Noor rubbished the allegations. She said, "Those who have left the Congress are traitors. The people of Malda will teach them a lesson as Malda is still the soil of the Congress."

Political analysts such as Prof Amol Mukherjee have, however, pointed out that the capture of the Malda Zilla Parishad has given the TMC a foothold in a region where it failed to win even a single seat in the last assembly election, and the party won't give it up easily. Also Mamata is playing a longer game: she doesn't just want to retain power, she wants to make Bengal "opposition free".

Indeed, the TMC's transport minister Suvendu Adhikary was quite candid in admitting to this "goal" of his party, remarking, "We will grab all seats from the opposition as most workers of the Congress and the CPM are fed up with the autocracy perpetrated on them."

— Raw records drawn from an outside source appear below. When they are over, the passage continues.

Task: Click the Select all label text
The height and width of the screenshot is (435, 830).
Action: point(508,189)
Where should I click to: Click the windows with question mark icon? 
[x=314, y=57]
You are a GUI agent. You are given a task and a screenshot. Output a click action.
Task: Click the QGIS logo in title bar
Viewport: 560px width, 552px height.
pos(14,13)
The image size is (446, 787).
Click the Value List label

The opposition parties have caught on to the plan, as it were. "The TMC is trying to destroy the basics of our democracy and constitution by harping on an opposition-free Bengal," said MP Md Salim of the CPM.

Abdul Mannan of the Congress said, "We will launch a protest movement against Mamata for her misrule and for bribing our leaders and workers to join TMC. Mamata is trying to destabilise Bengal by indirectly supporting the BJP's plan of Congress-mukht Bharat."